This guy HAD to know he was going to get nabbed someday, right? On Thursday, retired New York Police Department sergeant Ralph Mastrantonio was convicted of operating an illegal gambling house on Staten Island. The venue, dubbed “5th Street,” was located in a gym on Arthur Kill Road.
According to the New York Daily News report, an investigation that led to Mastrantonio’s arrest began in 2011 after the Queens district attorney’s office was advised that an NYPD detective was hanging out in gambling dens with members of organized crime families. An undercover detective set out to get inside those games and successfully did so, making his way to the table in six different poker dens. The Arthur Kill game, in particular, reportedly raked thousands of dollars a night.
Seriously, thousands of dollars in rake every night. That is one hell of a poker game. The people involved in operating these games had to know that was illegal and had to realize that it wasn’t going to last forever. In fact, Richard Palase, the detective who was the original target of the investigation, told Brooklyn Magistrate Judge Ramon Reyes, “I knew that doing it was illegal,” when he pleaded guilty in February.
At least they served free Italian food at the poker games. Maybe their defense teams should have claimed they were simply running an expensive Italian restaurant that just happened to spread free poker games. I am not a lawyer (despite my mother’s suggestion that, at 39-years old, I could still get my law degree), but that is totally the approach I would have taken.

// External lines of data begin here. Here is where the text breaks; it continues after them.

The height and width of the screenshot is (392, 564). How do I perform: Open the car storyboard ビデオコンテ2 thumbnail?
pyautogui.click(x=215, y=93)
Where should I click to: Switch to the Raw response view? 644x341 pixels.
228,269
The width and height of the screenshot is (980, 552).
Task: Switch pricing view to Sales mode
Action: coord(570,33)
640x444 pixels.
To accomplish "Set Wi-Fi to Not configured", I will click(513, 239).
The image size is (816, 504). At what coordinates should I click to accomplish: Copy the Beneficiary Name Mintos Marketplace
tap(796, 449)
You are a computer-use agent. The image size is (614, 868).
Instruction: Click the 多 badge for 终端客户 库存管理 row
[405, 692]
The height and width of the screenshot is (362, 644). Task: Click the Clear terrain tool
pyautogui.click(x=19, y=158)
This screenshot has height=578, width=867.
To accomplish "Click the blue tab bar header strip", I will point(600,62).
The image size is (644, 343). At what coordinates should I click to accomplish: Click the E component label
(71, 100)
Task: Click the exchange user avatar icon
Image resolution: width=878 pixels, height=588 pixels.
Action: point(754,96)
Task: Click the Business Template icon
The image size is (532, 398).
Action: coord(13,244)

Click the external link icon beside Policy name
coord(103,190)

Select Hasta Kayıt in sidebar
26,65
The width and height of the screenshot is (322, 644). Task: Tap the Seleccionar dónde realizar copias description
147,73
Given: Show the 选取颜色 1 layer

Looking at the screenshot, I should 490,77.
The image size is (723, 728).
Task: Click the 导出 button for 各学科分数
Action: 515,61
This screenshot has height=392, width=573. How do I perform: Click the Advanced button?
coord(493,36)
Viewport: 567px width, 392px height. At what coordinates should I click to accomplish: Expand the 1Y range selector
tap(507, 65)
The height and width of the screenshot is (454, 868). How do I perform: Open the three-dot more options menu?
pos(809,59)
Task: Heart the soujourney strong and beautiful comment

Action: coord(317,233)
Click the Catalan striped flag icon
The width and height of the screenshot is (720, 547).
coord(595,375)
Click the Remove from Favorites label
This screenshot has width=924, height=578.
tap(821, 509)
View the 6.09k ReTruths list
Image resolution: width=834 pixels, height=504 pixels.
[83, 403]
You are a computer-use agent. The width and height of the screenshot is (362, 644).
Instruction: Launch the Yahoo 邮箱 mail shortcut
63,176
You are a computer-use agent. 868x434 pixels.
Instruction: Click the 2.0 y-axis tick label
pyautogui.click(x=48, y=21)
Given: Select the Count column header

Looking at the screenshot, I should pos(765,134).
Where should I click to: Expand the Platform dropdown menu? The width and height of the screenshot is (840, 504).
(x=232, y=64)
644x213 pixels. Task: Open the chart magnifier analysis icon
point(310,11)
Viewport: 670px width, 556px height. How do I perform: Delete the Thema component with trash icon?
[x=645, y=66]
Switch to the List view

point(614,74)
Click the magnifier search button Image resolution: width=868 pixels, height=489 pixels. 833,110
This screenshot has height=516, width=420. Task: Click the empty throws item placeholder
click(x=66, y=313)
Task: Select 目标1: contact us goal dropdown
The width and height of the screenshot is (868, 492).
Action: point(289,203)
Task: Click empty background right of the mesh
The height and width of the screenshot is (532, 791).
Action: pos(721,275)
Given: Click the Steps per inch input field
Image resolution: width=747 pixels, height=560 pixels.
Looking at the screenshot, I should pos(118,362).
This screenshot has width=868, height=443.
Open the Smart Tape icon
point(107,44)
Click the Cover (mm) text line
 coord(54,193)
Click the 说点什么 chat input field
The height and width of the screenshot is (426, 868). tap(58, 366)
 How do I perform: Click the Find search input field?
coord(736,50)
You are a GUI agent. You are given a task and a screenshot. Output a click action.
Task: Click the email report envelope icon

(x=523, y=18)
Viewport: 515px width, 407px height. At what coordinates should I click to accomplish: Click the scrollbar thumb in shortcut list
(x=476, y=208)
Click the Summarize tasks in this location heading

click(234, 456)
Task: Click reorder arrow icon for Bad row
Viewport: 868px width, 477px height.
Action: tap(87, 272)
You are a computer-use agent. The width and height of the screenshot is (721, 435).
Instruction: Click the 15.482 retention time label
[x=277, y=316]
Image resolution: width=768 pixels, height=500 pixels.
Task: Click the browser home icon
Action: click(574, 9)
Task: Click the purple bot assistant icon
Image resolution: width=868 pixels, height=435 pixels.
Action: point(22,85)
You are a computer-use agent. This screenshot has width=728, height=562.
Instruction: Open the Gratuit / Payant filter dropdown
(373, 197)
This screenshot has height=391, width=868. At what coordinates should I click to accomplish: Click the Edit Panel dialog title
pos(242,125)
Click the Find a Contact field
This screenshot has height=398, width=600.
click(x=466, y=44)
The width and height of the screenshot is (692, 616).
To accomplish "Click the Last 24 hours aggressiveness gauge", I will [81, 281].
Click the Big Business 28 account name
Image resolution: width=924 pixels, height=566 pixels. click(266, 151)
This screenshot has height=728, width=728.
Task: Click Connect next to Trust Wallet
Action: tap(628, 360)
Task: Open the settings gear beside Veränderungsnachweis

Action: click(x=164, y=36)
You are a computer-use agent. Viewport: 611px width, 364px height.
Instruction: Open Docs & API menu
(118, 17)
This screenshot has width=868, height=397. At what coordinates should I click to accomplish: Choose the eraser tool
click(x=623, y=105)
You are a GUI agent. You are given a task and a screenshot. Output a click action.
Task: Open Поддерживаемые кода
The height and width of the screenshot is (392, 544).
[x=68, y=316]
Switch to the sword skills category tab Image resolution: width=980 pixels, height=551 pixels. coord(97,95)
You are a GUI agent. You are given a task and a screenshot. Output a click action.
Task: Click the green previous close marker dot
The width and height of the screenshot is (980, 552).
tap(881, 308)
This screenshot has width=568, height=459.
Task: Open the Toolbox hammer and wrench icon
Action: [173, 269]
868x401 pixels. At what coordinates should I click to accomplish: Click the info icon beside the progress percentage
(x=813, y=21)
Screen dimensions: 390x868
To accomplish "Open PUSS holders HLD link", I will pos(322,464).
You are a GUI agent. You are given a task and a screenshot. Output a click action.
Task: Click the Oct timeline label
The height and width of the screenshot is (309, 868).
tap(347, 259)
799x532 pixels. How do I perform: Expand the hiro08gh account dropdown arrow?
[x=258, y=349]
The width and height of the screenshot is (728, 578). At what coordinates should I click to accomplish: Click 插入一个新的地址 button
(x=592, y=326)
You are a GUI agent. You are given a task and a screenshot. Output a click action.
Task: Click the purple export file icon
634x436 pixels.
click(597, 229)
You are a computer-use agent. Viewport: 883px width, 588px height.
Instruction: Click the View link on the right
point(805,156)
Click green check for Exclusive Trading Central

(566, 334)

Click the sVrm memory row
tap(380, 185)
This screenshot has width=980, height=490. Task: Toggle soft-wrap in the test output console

Palase sounds like a real piece of work, too. The Daily News reported that he had his bail temporarily revoked in December when firefighter Michael Bergen, one of the other men arrested in the probe, told prosecutors that Palase threatened to kill him. When the two ran into each other in the street, Palase kept shouting, “You’re dead,” at Bergen and made a throat-slash gesture. Palase claimed he was just rubbing a rash on his neck. Judge Sandra Townes called bullshit on him.
Also charged were Bergen’s father, retired firefighter James Bergen, and mortician Joseph Fumando, whose nickname is “The Undertaker,” even though that is not so much a nickname as it is another term for his job.
There were other colorful characters involved in the poker games, including such upstanding gentlemen as “Handsome Mike,” “Porky Joe,” and “Joe the Beef.” No word as of yet if anyone named “Chicken Joe,” “Joe the Turkey,” or “Tofu Joe” were present at any of the poker games.
Despite the original thought that Palase was fraternizing with organized crime-types, there does not appear to be evidence of ties to such people. The New York Daily News, though, quoted a source as saying, “However, it would be highly unlikely that [an] illegal gambling location would not be paying tribute to organized crime so they could keep on operating.”